- TEXT EXCERPT -
Encourage whistle-blowing: how universities can help to resolve research’s mental-health crisis Institutions can improve working environments by looking at best practice elsewhere
Low pay, job insecurity, bullying and harassment all contribute to academic researchers reporting above-average levels of anxiety and depression
Researchers working in academia are more likely to experience anxiety and depression than are members of the population at large, as we report in a Feature investigating the mental-health crisis in science. The COVID-19 pandemic has taken its toll on researchers, as it has on many in wider society, but it is clear that a major factor common in academia is a toxic work environment.
A proliferation of short-term contracts, low salaries (particularly for early-career researchers), competitive working environments and pressure to publish are all contributors — but so are bullying, discrimination and harassment. Study after study has reported on the devastating effects that these behaviours can have, especially on under-represented groups such as women, people of colour, low-income students and members of sexual and gender minorities.
Regrettably, the finding that bullying and harassment are widespread in academia is not new, as reporting by Nature and other journals show. But few academic leaders seem to be doing much to solve the problem. That’s not to say they aren’t listening — many, perhaps even most, are. A considerable number are trying to implement policies to improve campus well-being. But these efforts are not yielding positive results.
To do better, university administrations and governing bodies need to look beyond the campus for solutions — in particular, to industry. Ultimately, internal structures need to change to reflect how science is performed today. And modern systems of employee redress for when things go wrong — such as those that encourage whistle-blowing — need to be implemented.
At the root of the problem is the mismatch between the idea of a university as a refuge for lone geniuses and the collaborative nature of contemporary science. As Athene Donald, a physicist at the University of Cambridge, UK, reminds us in her book Not Just for the Boys: Why We Need More Women In Science, published earlier this month, much science today is a team effort. It frequently involves large numbers of researchers collaborating within and across laboratories, and often across countries and cultures. What matters is that teams work together, complementing each other’s strengths and compensating for one another’s weaknesses, always with an eye on completing the task at hand. Good science matters more than hierarchies. Donald also reminds us that studies show that discovery and innovation benefit when teams include people from historically under-represented groups, but that these contributions are all too frequently ignored or undermined (B. Hofstra et al. Proc. Natl Acad. Sci. USA 117, 9284–9291; 2020).
Yet the research system still tends to put power in the hands of just one person, or a few people. When grants are awarded, the responsibility for them is generally given to principal investigators, not shared more widely among members of a research team. That often means that large numbers of early-career researchers — 50 or more in some fields — are under the supervision of a single principal investigator. In the same way, departments and faculties have a single person at the top. And in general, this ‘officer class’ comprises people from less-diverse backgrounds than those they are supervising.
It doesn’t have to be this way. When power, responsibility and autonomy are shared, people work more collegially, and step up when required. But if power is vested in one person, or only a few people, it can be misused to harass, undermine and bully others. All too often, this is what happens.

- DIRECTIONS -
Reproduce word for word the part of the text on researchers' mental health starting at "Encourage whistle-blowing: how" and ending at "toxic work environment.".

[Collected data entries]
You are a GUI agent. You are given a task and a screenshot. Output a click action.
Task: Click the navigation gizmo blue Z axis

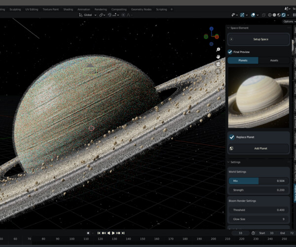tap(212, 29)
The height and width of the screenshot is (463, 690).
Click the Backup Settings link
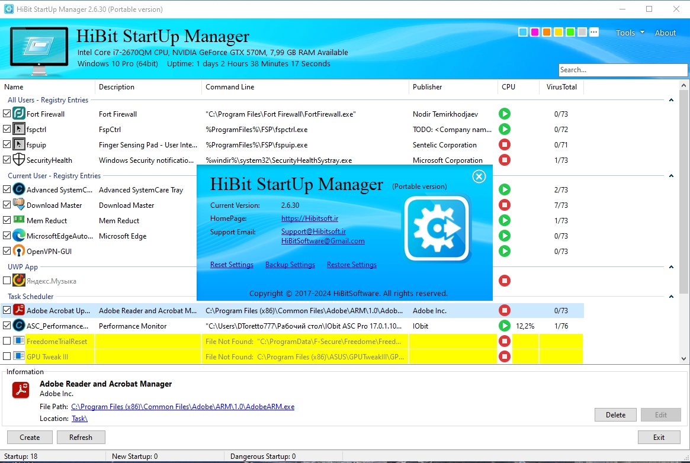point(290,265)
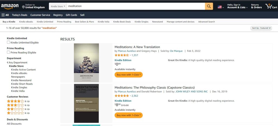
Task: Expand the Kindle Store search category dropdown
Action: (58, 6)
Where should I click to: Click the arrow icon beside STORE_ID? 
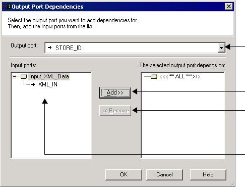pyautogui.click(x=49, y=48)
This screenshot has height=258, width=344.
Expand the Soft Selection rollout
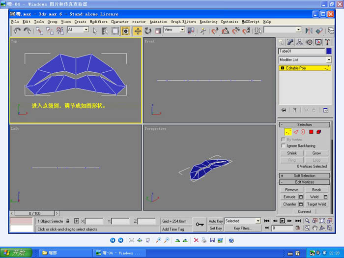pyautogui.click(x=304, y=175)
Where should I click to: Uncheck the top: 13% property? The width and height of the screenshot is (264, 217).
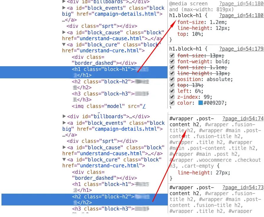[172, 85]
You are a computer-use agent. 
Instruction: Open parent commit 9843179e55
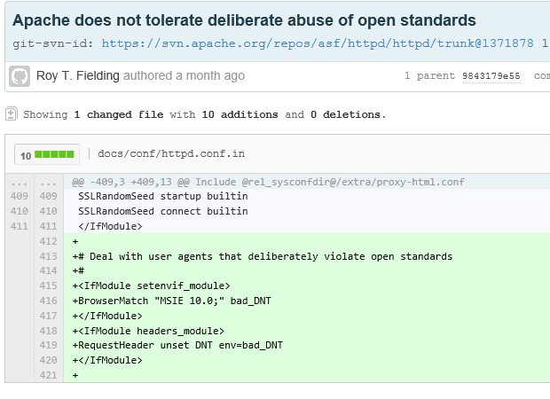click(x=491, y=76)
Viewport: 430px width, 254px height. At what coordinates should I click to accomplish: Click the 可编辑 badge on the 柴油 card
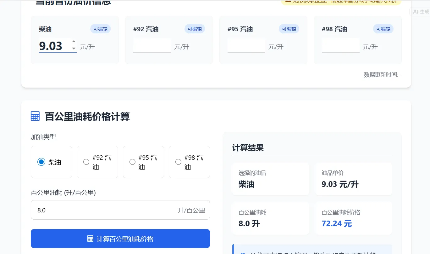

---

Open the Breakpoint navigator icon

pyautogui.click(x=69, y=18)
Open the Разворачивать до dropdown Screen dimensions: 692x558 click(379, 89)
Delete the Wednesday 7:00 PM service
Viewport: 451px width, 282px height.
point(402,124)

- EXERCISE OUTPUT -
Encourage whistle-blowing: how universities can help to resolve research’s mental-health crisis Institutions can improve working environments by looking at best practice elsewhere
Low pay, job insecurity, bullying and harassment all contribute to academic researchers reporting above-average levels of anxiety and depression
Researchers working in academia are more likely to experience anxiety and depression than are members of the population at large, as we report in a Feature investigating the mental-health crisis in science. The COVID-19 pandemic has taken its toll on researchers, as it has on many in wider society, but it is clear that a major factor common in academia is a toxic work environment.